Clinton, Gore warm up to temperature of globe; But some
call assertions half-baked
By Paul Bedard
Copyright 1998 Washington Times
July 27, 1998
ASPEN, Colo. - President Clinton and Vice
President Gore are using this
summer's dog days to bolster fearsome warnings that the globe is
warming up,
but experts say the duo are overheating Americans with fudged data.
With greater intensity as the summer days get hotter, the
president has been
declaring that the climate is its hottest
in 500 years while the vice president has said evidence of
global warming is
"piling up" week after week.
But in each case, they are leaving out key facts,
according to climate experts:
* While Mr. Clinton is using newly reviewed
2,000-year-old
Chinese weather and crop data to make his case for
global warming, he is only looking back 500 years, a time of the
sharply cooler
"mini-Ice Age," and ignoring the data showing that the
world was warmer than now.
* Mr. Gore's charge last week that
"the evidence of global warming keeps piling up, month after
month, week after
week," was made without the obvious context that the calendar
is moving into the dog
days of summer.
* The government office in charge of temperature readings
claims accurate data
only goes back 100 years.
"It's getting silly," said Thomas Gale Moore, a former
member of President Reagan's Council of
Economic Advisors.
"Next they'll be saying it's significantly warmer today than
six months ago [in
January]." he added.
"This is what they usually do, play with the
data. Depending on where you start and stop, you can make the data
say what
you want," said S. Fred Singer, president of the Science and
Environment Policy Project.
"The public are still not wise to it," he added.
The administration has been using the heat wave to build
its case for a global
warming
treaty that would sharply reduce industrial pollutants and provide
money to
study the issue and educate the public on global warming.

§ **Entries supplied**:

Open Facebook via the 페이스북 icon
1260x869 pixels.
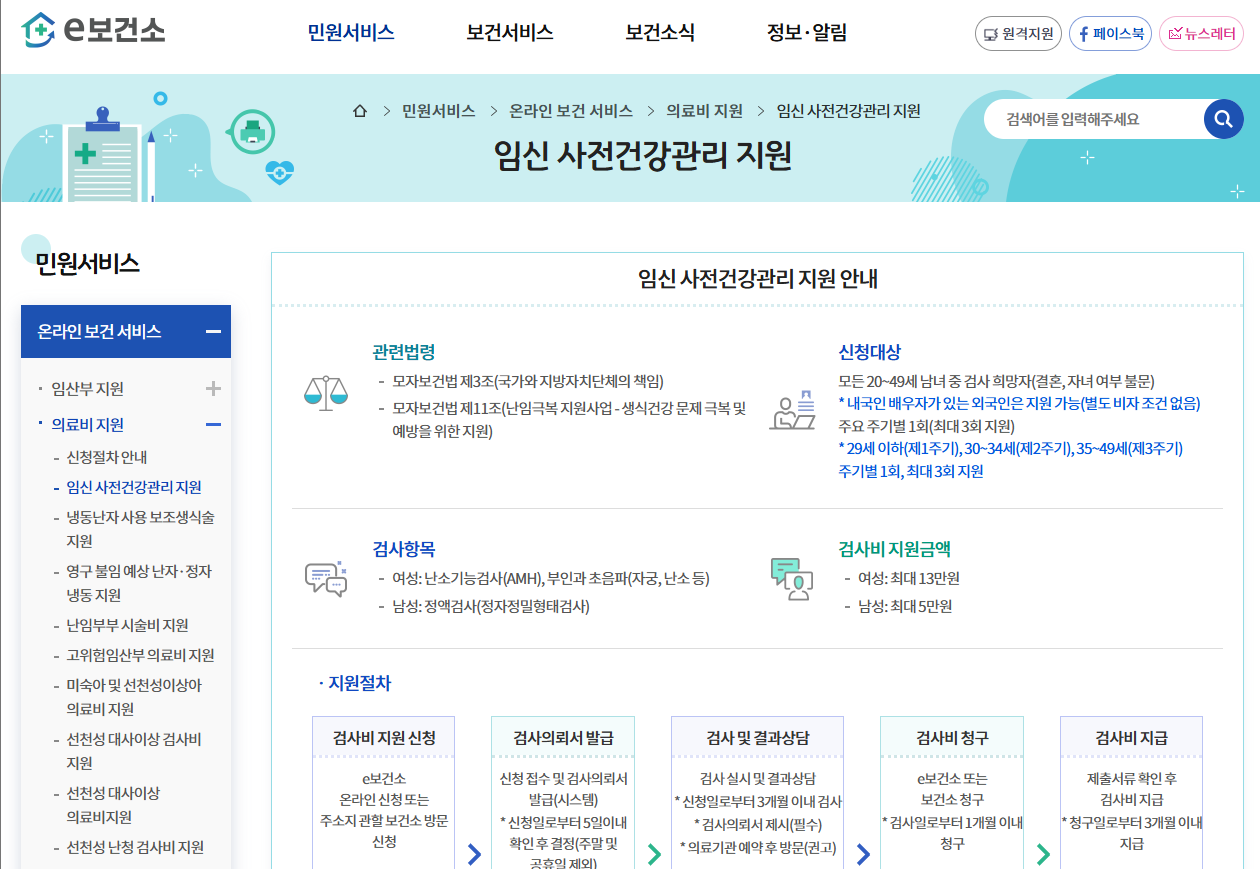(1110, 33)
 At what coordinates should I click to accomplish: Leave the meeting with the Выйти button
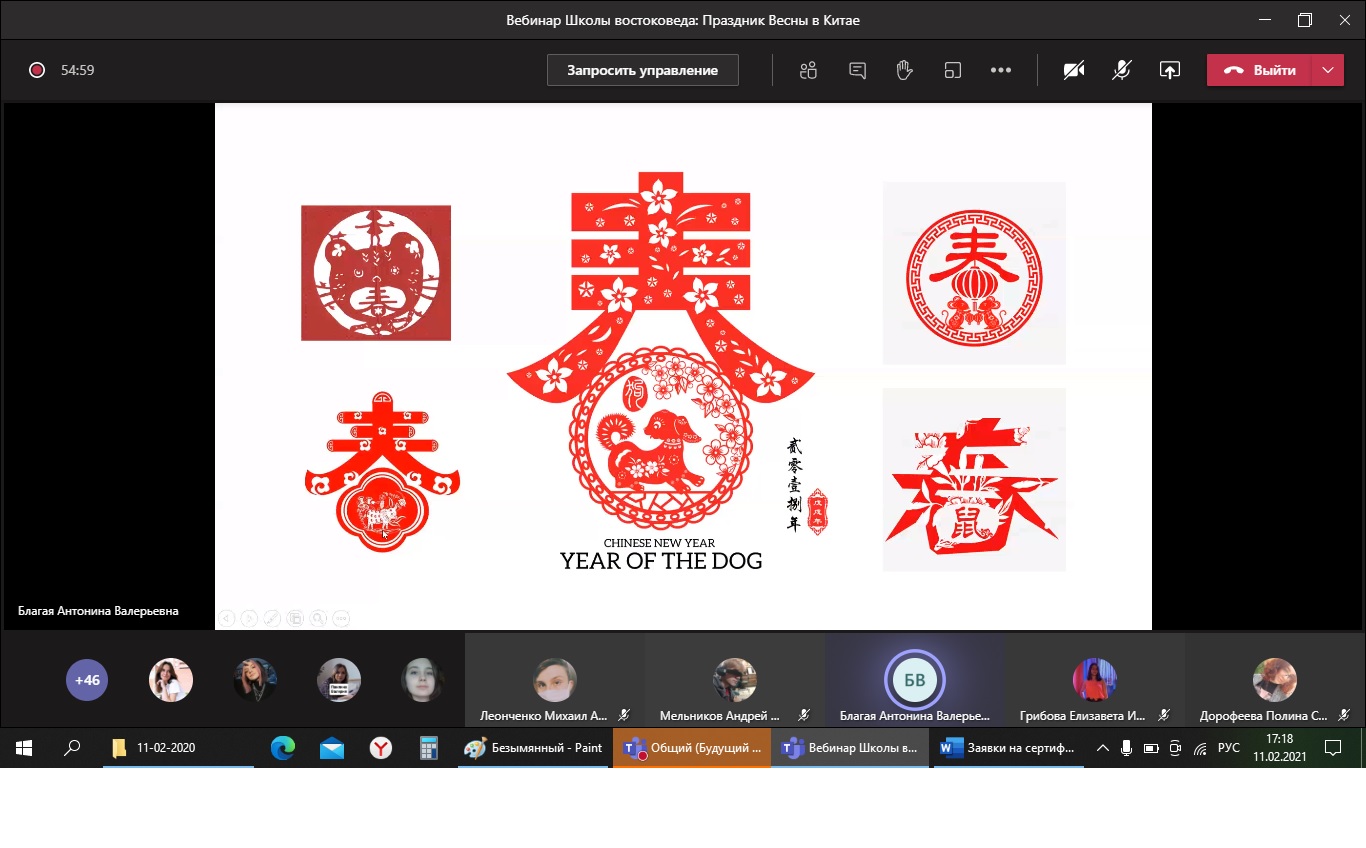point(1259,70)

§ **Things to do**:
- A) In the article on Clinton, Gore and global warming, how far back does the government office in charge of temperature readings claim its accurate data goes?
- B) Pick up the article on Clinton, Gore and global warming where it stops, and write the next few sentences.

§ **Answers per task**:
- A) Only 100 years.

- B)
Mr. Clinton and the vice president have referenced global
warming at each
campaign stop. They have suggested global warming is to blame for
the fires in
Florida and a recent
heat wave despite climate experts claiming it is an aftereffect of
El Nino and
its summer cousin La Nina.
Mr. Gore, for example, held a recent press conference to
blame the daily
summer temperature increases on global warming - not the arrival of
late
July and August, commonly the hottest time of the year.
"Usually the climate does warm in the middle of July. That's
normal," said Mr. Moore.
The president increased his focus on global warming after
returning from
China, where he claimed to have received data dating back to the
15th century
showing temperature increases
on the globe.
Speaking at a July 9 Miami Democratic fund-raiser at the
home of film star
Sylvester Stallone, Mr. Clinton said,
"When I was in China, I was reminded that one of the reasons
we have weather
records going back hundreds of years is that the Chinese weather
people - what we now call meteorologists - have literally been
keeping detailed
records since the 15th century. And we now know that the five
hottest years
recorded since the 1400s all have occurred in the 1990s - every one
of them."
A week later, he told a gathering of Girls Nation,
"There is ample evidence
now that what my wonderful vice president has been saying for years
and years
and years is true: that the climate of the globe is warming at a
rate which is
unsustainable, which will lead us to more extreme weather
conditions. We now
have records going back over 500 years which we can use to measure
what the
temperature was on this planet."
Here to host a weekend retreat of major Democratic donors,
he said early
yesterday:
"This is not a game. We cannot afford to go into denial about
this."
Elliot Diringer, spokesman for the Council on
Environmental Quality, said the
president was referring to soil samples and tree-ring data.
"That type of evidence does suggest climate change effect in
that region," he said.
What Mr. Clinton didn't say, however, is that the Chinese
have kept crop and
weather data for over 2,000 years.
According to that information, the weather was warmer
2,000 years ago than it
is today.
Mr. Moore,
in his new book
"Climate of Fear," said Europe and China were unusually
warm from about 800 to 1300. After that,
a
"mini-Ice Age" occurred in the 15th century, dropping
temperatures some two to four degrees
below those of the 20th Century.
"If you start then, there's no doubt that the world has
warmed since," he said.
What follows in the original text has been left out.